> **What the exercise asks**
Below are records. Count every line containing the word "input" and give the number alone.

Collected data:
%%
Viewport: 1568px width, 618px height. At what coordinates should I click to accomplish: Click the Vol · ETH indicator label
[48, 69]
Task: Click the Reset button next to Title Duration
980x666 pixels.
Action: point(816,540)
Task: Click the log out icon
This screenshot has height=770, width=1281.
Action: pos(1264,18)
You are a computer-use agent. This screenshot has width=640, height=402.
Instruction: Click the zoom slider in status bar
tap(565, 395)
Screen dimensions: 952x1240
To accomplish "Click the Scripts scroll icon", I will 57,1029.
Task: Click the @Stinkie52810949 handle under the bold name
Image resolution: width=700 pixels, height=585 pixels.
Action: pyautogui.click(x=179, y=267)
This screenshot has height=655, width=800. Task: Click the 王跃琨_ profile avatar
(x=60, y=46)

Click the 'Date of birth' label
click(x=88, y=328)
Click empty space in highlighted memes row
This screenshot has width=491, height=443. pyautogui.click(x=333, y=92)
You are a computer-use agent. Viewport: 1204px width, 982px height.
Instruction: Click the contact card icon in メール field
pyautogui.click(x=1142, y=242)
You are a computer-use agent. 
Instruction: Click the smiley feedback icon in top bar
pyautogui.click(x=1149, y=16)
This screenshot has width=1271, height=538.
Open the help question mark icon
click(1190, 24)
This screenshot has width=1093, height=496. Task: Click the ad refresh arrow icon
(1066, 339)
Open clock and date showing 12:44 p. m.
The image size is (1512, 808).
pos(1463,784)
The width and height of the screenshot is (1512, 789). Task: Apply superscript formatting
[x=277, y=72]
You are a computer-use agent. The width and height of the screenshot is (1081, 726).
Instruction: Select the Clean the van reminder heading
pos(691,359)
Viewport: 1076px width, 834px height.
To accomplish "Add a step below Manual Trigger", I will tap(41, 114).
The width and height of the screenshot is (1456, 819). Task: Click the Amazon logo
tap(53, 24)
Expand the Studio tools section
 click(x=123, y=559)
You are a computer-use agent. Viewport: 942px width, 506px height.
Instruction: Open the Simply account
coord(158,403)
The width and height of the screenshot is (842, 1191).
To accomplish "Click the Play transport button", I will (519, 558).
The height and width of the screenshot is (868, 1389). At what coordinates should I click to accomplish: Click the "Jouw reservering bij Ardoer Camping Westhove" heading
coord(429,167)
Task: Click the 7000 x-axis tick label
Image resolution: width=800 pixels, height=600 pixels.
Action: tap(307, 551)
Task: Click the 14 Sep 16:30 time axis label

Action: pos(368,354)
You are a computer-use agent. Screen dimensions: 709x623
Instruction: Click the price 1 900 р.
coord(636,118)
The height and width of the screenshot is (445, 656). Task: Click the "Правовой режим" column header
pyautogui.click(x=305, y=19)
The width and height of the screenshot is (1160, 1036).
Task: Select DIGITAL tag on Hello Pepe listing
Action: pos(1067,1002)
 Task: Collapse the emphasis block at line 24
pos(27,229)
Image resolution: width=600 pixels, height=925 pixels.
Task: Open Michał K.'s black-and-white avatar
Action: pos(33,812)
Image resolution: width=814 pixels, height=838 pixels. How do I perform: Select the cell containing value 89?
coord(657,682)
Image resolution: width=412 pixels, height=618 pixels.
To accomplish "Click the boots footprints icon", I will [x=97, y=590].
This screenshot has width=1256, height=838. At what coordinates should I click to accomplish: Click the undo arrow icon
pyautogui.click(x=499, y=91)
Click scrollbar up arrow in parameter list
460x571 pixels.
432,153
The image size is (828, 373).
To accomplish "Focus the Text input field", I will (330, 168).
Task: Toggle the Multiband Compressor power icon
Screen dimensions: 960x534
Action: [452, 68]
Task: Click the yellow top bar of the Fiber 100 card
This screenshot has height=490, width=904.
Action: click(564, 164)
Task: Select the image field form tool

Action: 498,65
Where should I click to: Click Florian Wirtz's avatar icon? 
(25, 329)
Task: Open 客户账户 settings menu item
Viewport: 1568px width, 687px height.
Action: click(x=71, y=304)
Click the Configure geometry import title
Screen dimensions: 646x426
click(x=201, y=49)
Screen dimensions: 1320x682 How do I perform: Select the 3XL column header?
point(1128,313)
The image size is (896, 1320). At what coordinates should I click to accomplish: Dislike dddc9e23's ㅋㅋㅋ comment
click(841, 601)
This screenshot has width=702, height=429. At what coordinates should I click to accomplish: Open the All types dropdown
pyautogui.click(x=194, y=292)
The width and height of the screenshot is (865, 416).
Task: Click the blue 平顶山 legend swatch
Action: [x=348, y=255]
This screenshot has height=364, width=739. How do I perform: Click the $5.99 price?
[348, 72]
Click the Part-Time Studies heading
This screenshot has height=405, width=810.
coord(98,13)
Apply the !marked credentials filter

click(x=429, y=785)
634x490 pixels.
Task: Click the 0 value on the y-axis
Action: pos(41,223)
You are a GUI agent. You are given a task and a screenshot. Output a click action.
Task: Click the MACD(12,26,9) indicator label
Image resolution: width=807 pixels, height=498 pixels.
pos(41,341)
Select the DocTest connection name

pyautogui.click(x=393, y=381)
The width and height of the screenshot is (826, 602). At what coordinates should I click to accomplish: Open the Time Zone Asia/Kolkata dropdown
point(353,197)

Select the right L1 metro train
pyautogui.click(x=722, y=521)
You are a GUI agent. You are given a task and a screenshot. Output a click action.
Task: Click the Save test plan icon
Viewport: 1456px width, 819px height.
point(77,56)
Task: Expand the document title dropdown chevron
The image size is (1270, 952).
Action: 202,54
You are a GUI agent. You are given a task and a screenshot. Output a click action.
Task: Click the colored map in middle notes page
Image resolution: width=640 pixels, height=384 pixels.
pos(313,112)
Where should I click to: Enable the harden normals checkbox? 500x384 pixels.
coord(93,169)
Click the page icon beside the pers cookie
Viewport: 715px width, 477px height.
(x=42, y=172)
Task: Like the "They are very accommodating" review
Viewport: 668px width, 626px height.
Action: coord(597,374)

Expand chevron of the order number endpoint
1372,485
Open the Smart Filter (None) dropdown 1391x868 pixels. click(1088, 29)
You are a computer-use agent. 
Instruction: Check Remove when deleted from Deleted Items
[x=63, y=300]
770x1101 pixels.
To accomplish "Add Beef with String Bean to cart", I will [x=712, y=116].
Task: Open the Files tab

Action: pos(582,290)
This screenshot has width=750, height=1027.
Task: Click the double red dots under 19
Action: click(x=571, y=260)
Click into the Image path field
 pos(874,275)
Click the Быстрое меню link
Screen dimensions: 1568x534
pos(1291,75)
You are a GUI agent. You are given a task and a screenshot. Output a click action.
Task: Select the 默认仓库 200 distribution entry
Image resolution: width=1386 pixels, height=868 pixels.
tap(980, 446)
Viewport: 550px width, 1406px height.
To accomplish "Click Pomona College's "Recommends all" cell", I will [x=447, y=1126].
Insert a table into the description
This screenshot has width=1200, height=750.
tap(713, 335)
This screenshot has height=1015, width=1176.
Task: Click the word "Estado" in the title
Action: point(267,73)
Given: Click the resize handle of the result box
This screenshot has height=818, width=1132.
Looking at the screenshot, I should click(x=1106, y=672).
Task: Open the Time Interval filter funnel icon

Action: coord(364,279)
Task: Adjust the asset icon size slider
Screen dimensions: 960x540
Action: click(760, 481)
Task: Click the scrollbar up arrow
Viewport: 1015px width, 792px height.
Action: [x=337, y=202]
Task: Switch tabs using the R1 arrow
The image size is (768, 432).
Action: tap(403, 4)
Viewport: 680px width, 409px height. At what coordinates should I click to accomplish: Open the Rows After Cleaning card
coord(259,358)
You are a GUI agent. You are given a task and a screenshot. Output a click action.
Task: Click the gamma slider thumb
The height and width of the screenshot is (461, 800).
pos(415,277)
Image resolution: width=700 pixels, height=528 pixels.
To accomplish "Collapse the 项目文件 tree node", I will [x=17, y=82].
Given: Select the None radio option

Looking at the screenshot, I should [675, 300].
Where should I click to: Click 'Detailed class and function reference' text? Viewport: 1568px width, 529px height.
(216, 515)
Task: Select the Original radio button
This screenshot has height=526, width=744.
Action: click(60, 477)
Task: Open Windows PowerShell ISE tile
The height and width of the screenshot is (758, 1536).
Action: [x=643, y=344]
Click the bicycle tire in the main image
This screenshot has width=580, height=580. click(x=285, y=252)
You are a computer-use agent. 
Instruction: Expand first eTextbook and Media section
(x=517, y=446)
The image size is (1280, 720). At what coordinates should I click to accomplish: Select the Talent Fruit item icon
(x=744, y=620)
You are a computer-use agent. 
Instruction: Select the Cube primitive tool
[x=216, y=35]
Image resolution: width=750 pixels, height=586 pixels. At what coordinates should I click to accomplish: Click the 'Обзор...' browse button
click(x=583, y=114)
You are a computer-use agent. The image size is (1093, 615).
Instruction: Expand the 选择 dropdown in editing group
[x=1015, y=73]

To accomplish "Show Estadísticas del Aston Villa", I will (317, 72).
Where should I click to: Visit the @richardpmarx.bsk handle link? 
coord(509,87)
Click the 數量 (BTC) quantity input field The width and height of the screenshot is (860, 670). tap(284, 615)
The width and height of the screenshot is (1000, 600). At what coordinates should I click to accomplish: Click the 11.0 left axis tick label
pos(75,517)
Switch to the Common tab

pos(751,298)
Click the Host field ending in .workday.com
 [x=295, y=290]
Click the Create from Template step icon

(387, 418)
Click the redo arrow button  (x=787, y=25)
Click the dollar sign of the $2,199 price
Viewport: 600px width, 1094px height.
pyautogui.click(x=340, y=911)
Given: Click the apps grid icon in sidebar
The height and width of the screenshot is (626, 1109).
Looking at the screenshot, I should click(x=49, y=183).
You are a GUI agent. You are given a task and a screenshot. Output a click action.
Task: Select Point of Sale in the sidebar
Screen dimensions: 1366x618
%%
> **Exercise output**
2